- [Request]: Reproduce only the part of the records that opens with the line containing "Where should I click to: Choose" and closes with the line containing "Action: (215, 176)", substituting "wastebasket" for "trash can" and leaving everything else unchanged.

- [Extracted material]:

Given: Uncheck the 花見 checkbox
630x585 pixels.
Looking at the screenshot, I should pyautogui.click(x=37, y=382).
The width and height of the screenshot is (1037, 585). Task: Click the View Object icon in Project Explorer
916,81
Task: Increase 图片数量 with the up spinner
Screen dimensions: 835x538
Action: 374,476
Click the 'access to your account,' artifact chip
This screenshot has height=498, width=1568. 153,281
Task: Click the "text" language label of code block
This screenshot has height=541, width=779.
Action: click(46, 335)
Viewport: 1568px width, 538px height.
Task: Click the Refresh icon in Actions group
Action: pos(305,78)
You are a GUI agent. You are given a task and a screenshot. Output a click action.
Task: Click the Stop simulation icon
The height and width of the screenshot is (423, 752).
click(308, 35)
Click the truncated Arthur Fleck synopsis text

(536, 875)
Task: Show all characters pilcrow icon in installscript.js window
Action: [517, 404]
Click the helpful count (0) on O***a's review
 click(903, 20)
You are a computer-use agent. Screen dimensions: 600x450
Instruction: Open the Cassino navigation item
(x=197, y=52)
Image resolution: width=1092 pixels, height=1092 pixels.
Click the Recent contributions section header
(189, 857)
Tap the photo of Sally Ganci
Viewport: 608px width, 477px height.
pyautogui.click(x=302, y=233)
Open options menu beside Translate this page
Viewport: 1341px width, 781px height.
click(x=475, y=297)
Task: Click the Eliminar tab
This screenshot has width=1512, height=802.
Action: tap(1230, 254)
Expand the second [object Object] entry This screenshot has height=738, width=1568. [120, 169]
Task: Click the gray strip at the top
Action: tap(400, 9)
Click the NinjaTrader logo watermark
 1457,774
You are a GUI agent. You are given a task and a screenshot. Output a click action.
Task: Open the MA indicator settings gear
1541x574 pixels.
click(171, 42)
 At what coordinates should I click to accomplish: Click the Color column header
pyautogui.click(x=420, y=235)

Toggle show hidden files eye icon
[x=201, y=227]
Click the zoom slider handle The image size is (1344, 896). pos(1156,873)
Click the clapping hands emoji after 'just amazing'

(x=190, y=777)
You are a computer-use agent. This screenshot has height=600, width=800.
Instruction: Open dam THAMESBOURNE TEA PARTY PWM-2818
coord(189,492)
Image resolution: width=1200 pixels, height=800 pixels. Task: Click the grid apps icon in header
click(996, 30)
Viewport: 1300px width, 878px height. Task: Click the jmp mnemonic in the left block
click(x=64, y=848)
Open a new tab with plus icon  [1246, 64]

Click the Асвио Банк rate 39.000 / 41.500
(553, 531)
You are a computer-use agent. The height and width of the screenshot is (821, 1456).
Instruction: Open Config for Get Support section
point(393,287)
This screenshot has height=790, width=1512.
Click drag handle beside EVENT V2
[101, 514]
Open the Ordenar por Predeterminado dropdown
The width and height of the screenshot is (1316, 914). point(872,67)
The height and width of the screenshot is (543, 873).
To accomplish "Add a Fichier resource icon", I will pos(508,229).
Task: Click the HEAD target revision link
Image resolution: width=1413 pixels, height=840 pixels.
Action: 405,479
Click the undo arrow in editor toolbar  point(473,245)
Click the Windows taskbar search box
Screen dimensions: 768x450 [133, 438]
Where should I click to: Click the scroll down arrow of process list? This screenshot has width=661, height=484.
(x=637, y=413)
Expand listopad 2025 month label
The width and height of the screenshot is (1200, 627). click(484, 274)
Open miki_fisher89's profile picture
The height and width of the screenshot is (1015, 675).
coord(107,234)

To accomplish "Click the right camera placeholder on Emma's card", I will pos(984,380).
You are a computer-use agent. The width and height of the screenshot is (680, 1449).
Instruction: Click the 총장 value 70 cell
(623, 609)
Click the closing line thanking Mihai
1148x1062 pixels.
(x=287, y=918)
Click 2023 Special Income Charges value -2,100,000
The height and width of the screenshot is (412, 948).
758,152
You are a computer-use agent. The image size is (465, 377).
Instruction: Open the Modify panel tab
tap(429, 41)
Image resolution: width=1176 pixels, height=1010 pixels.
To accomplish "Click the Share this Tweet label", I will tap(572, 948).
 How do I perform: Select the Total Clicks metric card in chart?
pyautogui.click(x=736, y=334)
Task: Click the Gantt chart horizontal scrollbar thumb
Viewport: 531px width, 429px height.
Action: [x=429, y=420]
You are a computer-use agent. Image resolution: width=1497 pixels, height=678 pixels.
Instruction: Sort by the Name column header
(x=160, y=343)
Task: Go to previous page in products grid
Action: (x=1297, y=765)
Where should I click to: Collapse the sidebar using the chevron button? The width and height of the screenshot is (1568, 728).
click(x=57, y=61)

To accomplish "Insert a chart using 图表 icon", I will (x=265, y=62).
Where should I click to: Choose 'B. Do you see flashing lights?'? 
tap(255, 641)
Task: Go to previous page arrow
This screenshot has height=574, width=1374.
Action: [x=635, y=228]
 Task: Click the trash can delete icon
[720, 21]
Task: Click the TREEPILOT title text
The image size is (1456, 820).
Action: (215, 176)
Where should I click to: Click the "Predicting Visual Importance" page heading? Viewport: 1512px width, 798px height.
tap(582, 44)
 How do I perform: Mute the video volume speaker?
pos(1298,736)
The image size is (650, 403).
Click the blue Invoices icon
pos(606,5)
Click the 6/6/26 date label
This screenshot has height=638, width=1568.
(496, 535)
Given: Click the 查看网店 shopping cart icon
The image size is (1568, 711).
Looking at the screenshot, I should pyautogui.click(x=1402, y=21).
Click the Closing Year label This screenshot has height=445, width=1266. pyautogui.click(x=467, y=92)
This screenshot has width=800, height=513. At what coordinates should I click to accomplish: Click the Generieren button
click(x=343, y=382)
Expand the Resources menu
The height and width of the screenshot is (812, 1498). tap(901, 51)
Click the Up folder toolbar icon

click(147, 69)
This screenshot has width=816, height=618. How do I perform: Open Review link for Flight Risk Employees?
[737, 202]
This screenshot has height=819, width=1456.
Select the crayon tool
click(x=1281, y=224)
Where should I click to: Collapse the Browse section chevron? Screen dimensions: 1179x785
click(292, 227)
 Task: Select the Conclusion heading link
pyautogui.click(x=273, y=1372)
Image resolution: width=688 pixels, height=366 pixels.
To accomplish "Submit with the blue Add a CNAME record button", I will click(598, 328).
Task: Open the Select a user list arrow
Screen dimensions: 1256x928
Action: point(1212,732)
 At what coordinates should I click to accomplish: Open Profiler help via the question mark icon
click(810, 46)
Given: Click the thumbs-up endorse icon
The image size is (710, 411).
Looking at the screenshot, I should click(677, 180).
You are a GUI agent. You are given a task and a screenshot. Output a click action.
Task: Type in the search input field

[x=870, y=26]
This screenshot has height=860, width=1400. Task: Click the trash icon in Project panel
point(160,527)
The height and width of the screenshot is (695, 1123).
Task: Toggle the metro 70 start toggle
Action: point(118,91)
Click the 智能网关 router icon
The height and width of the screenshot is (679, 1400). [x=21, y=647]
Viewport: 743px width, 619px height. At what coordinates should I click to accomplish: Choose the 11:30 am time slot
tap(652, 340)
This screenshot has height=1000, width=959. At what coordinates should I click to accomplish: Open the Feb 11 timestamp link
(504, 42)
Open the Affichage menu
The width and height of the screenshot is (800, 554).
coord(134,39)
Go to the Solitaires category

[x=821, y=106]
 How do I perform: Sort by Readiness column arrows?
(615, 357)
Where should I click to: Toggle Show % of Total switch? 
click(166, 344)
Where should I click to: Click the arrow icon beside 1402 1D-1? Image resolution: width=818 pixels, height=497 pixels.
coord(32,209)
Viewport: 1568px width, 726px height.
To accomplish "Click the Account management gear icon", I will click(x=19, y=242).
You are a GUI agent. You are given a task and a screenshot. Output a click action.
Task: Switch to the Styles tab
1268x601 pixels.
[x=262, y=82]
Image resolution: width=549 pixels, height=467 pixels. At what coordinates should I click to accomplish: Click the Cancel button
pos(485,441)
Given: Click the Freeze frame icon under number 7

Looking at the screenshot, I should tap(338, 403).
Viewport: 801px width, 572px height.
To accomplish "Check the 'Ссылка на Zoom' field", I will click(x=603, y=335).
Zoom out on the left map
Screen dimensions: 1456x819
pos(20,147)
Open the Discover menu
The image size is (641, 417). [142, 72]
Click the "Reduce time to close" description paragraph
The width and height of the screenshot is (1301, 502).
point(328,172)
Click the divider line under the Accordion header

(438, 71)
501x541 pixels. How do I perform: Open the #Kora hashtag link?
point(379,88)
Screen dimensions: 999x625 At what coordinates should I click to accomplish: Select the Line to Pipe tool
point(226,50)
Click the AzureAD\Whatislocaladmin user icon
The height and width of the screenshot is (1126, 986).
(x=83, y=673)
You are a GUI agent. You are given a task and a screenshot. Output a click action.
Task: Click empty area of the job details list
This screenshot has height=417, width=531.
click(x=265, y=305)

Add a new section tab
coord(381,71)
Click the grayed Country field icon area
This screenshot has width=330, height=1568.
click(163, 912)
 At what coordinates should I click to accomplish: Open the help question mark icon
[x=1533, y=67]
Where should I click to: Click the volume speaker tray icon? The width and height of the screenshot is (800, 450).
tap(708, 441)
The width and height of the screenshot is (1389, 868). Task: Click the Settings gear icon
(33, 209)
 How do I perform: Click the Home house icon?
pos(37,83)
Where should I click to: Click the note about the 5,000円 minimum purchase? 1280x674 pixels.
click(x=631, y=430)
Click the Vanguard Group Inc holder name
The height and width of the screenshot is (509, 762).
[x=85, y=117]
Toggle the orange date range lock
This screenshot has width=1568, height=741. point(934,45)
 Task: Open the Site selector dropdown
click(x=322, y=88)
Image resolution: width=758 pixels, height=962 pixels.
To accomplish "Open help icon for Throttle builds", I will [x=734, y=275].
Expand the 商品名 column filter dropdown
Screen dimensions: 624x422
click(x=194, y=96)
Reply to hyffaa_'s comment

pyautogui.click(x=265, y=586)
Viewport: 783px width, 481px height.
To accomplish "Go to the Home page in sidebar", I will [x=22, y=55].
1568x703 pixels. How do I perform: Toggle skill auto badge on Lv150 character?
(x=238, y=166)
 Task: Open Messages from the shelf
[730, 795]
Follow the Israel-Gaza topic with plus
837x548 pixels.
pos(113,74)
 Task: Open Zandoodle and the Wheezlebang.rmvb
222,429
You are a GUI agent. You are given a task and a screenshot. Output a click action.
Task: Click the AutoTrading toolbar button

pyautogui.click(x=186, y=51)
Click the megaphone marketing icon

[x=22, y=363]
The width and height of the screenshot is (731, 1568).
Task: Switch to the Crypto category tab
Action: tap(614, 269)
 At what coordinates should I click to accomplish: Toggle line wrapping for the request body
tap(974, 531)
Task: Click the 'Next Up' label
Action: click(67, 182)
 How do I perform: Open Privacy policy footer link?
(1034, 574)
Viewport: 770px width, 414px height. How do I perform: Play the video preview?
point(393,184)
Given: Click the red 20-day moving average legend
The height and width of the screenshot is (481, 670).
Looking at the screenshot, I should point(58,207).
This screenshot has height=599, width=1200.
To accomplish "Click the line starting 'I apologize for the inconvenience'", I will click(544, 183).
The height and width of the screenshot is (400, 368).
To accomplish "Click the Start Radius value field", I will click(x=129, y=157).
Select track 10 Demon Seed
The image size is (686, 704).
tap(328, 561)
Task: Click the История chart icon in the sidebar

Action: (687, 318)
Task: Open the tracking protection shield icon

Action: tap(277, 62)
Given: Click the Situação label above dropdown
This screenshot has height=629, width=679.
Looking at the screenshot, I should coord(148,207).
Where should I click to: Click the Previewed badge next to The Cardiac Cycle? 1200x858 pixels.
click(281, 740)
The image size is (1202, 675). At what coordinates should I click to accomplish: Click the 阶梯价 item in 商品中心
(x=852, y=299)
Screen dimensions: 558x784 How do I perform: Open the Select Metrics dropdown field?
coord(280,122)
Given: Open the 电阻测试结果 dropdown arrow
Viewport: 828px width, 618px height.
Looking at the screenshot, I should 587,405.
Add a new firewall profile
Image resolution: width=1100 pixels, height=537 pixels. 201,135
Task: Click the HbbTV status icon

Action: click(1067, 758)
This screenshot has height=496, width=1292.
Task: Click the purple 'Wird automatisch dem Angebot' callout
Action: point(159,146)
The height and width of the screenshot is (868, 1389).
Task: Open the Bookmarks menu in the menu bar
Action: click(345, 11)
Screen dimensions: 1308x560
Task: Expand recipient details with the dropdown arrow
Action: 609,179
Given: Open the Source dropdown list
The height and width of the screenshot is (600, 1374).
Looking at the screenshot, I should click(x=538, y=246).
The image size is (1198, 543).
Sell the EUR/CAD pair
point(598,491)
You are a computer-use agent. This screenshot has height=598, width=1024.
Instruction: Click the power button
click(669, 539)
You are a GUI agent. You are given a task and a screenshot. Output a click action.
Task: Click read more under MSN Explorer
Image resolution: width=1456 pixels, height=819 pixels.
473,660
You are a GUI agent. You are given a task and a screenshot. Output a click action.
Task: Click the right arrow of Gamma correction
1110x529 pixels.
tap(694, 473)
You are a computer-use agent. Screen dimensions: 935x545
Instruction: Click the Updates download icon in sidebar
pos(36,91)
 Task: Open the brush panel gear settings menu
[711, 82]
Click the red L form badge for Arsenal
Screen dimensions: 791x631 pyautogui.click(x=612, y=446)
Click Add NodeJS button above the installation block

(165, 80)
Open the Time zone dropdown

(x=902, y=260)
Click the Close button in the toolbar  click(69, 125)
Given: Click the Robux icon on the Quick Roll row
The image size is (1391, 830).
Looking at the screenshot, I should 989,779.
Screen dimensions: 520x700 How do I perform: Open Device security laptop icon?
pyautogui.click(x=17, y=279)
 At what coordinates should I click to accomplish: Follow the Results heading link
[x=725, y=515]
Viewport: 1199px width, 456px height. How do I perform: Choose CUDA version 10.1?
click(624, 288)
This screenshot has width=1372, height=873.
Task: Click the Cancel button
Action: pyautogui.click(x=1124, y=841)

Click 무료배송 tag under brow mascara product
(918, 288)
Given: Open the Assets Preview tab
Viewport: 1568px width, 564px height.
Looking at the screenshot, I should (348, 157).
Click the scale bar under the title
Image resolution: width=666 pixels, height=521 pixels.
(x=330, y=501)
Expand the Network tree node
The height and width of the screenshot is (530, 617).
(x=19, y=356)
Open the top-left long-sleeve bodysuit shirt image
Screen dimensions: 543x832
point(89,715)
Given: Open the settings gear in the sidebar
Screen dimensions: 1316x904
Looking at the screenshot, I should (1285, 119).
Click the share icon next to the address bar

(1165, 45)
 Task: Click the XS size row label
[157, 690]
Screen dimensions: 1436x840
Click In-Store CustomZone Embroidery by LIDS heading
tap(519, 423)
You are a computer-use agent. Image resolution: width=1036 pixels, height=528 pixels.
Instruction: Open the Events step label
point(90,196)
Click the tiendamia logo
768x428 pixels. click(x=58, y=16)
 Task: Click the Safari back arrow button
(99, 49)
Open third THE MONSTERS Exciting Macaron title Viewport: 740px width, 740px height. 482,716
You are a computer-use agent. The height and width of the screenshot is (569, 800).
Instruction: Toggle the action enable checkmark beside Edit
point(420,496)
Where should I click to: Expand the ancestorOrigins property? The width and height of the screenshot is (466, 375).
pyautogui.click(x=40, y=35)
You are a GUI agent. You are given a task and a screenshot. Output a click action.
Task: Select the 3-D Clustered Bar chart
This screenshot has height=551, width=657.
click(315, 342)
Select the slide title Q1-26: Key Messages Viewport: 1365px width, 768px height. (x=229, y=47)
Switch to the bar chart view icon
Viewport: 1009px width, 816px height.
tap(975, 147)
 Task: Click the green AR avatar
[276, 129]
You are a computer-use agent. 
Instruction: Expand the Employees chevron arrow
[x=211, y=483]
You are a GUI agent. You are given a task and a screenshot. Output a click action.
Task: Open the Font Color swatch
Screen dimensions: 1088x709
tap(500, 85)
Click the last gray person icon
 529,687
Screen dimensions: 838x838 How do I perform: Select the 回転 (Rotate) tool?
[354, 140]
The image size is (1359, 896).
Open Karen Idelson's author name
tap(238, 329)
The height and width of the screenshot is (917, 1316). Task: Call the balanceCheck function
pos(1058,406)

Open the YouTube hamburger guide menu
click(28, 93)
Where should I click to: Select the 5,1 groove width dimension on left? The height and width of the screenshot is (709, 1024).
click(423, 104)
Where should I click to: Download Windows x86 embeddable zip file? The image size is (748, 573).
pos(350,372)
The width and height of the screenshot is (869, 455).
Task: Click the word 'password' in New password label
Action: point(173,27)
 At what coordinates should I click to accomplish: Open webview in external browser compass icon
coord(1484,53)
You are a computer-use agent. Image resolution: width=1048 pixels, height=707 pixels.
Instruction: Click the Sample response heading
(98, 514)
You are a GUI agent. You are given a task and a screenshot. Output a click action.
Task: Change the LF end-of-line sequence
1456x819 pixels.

- [Exercise answer]:
Where should I click to: Choose 'B. Do you see flashing lights?'? 
tap(255, 641)
Task: Go to previous page arrow
This screenshot has height=574, width=1374.
Action: [x=635, y=228]
 Task: Click the wastebasket delete icon
[720, 21]
Task: Click the TREEPILOT title text
The image size is (1456, 820).
Action: (215, 176)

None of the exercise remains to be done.